Yesterday I published a post about how I used Spell, a machine learning framework that allows you to train your models faster without the pain of dependency management on your machine, to implement a style transfer. I've continued to use Spell, and have expanded into exploring other training models.
Today I wanted to write about making your own text bot with Spell. I've always been a huge fan of Emily Dickinson's poetry. I know some find her work a bit morbid, but her poetry has spoken to me throughout many years and I continue to marvel at how someone who rarely left her home could have such incredible insight into the human condition, the natural world, and the realities of life and death.
Since Spell conveniently had a video tutorial for creating a bot trained on lyrics from DOOM, I figured I could apply this quite easily to Emily Dickinson's poetry.
Surprisingly for me, the hardest part was not the training but the web scraping component. I started out with the Node.js tutorial for web scraping (https://medium.freecodecamp.org/the-ultimate-guide-to-web-scraping-with-node-js-daa2027dcd3) and then poked around some documentation for puppeteer as well as cheerio to figure out how I could get the scraper to press the "next" button when it reached the end of the results on a page.
At first I decided to scrape poets.org, which only had 5 pages of poetry by Emily Dickinson. It seemed like a paltry amount, and I knew Emily Dickinson had been very prolific, so I did some searching online to find a better source. Although a bit more difficult to scrape, poemhunter.com ended up being a better source with 31 pages of poetry by Emily Dickinson.

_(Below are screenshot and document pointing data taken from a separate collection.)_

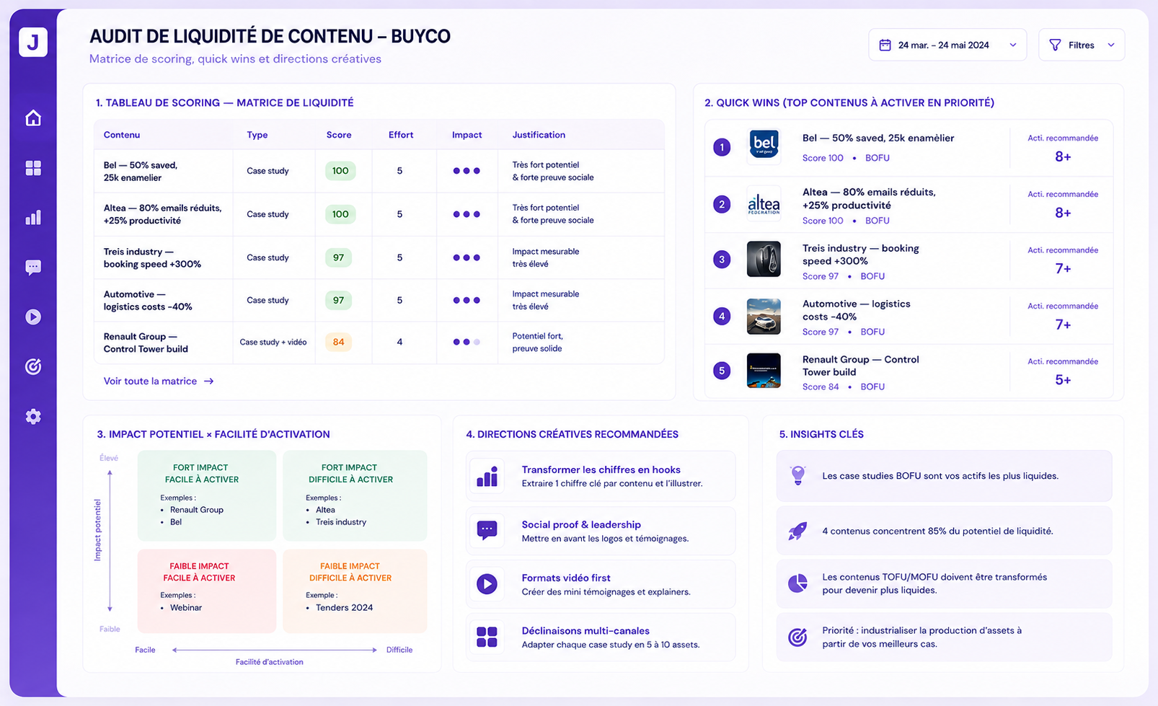
Task: Open the video play sidebar icon
Action: pos(33,317)
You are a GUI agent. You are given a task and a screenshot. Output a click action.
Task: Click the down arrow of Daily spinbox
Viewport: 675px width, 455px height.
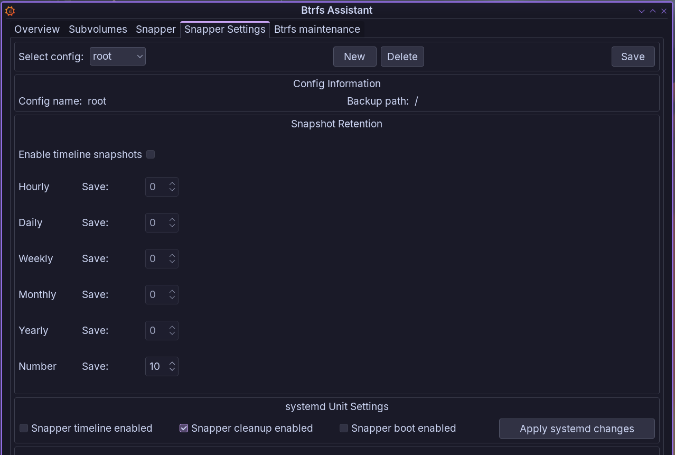pos(172,226)
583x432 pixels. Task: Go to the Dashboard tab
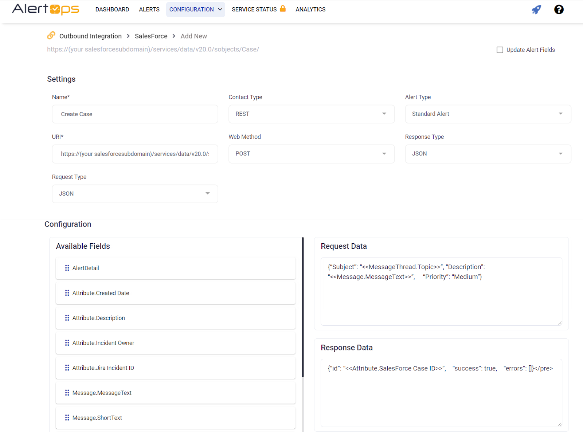tap(112, 9)
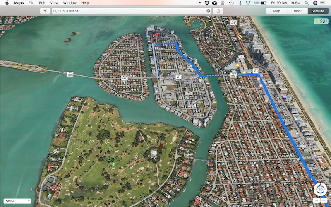Switch to Transit view mode
Viewport: 331px width, 207px height.
click(297, 11)
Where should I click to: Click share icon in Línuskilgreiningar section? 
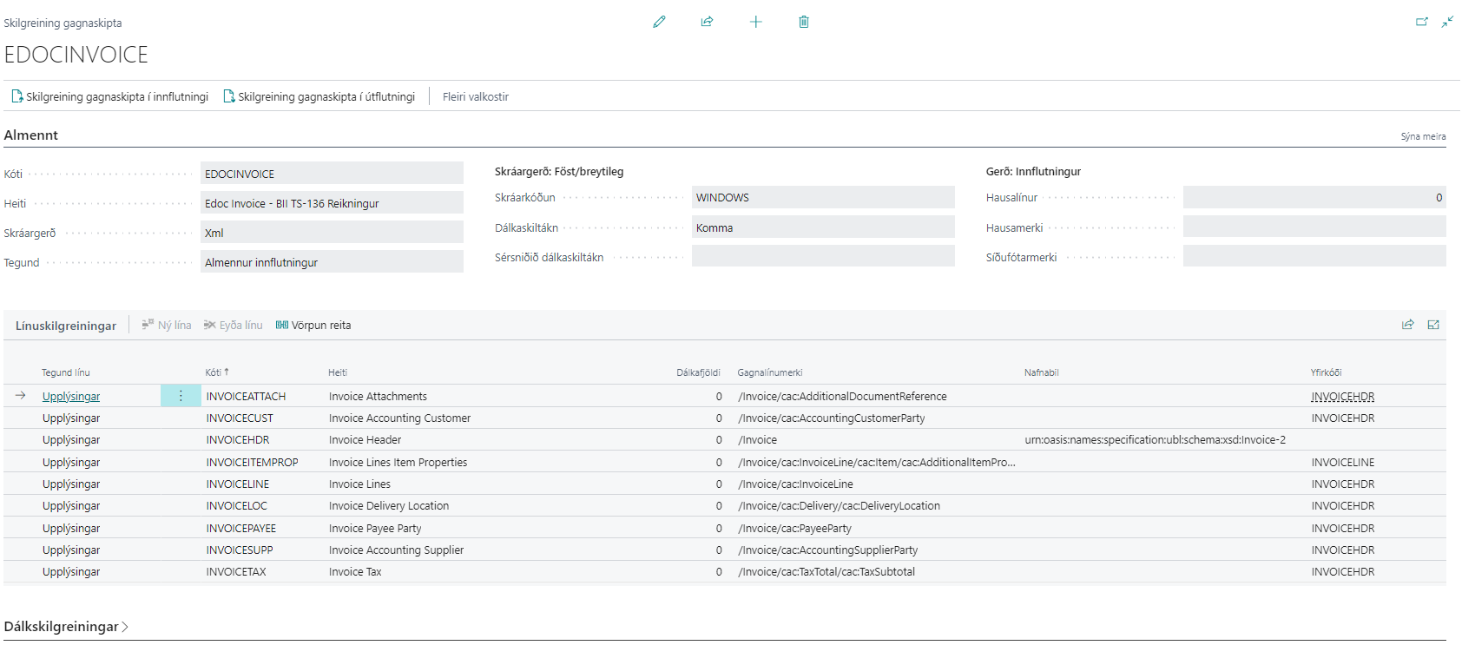pos(1407,325)
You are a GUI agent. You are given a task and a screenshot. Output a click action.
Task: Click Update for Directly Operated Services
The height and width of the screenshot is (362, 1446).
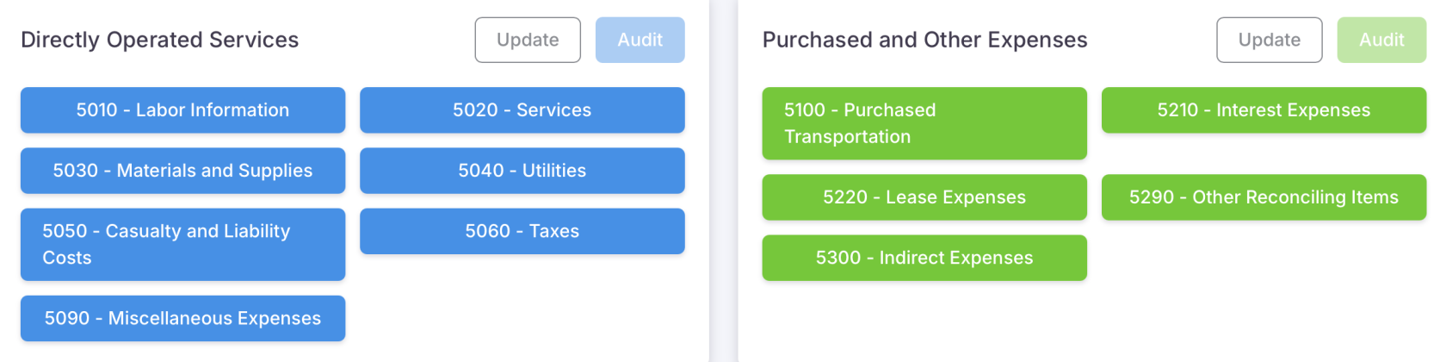point(528,40)
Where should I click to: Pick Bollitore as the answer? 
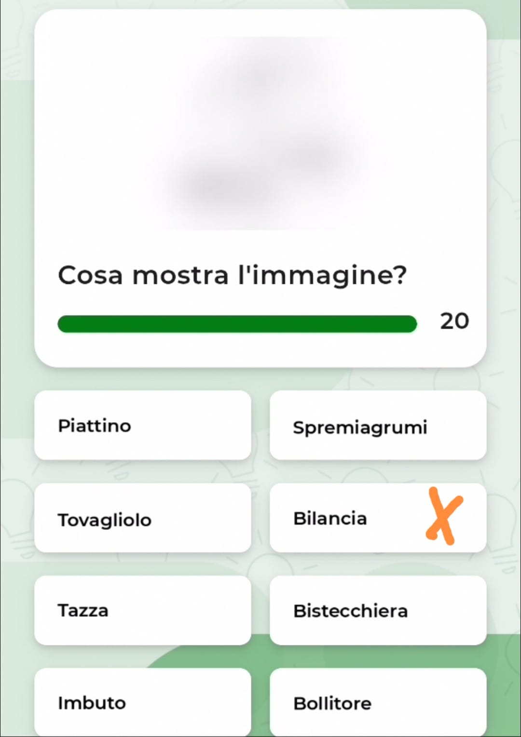point(378,702)
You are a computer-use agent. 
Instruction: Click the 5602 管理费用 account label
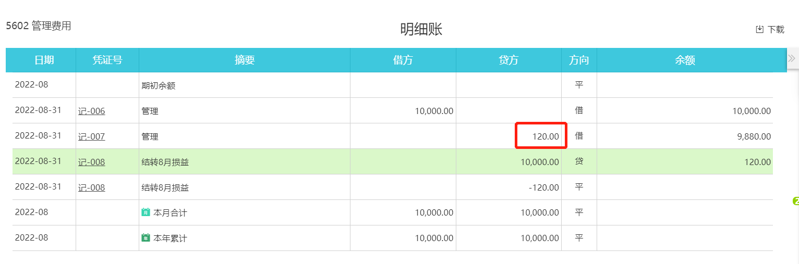click(x=39, y=26)
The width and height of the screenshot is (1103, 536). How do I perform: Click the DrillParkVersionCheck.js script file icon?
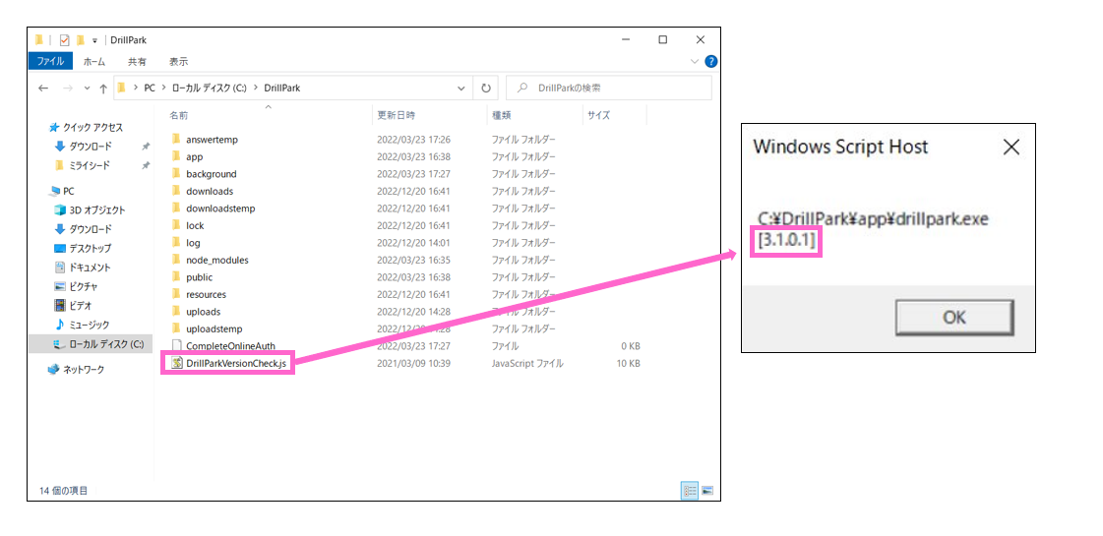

I did run into some issues at this point, with lots of errors about the socket hanging up that I thought was crashing the scraper. I wasn't able to deduce exactly what was the cause, but by modifying my file writing function to add each poem to the file one by one instead of appending each poem to an increasingly long string and writing the file at the end, I still got the data back that I was expecting.
All of Emily Dickinson's poems were added to the same text file to make it easy for the LSTM training model to process the data. Once the model was created, I downloaded it back to my machine and created a small web app with ML5 that uses the model to generate new poetry, with an adjustable variable called "temperature" that allows you to change the amount of randomness you see in the generated text (as opposed to the AI drawing purely from the poetry data in the file).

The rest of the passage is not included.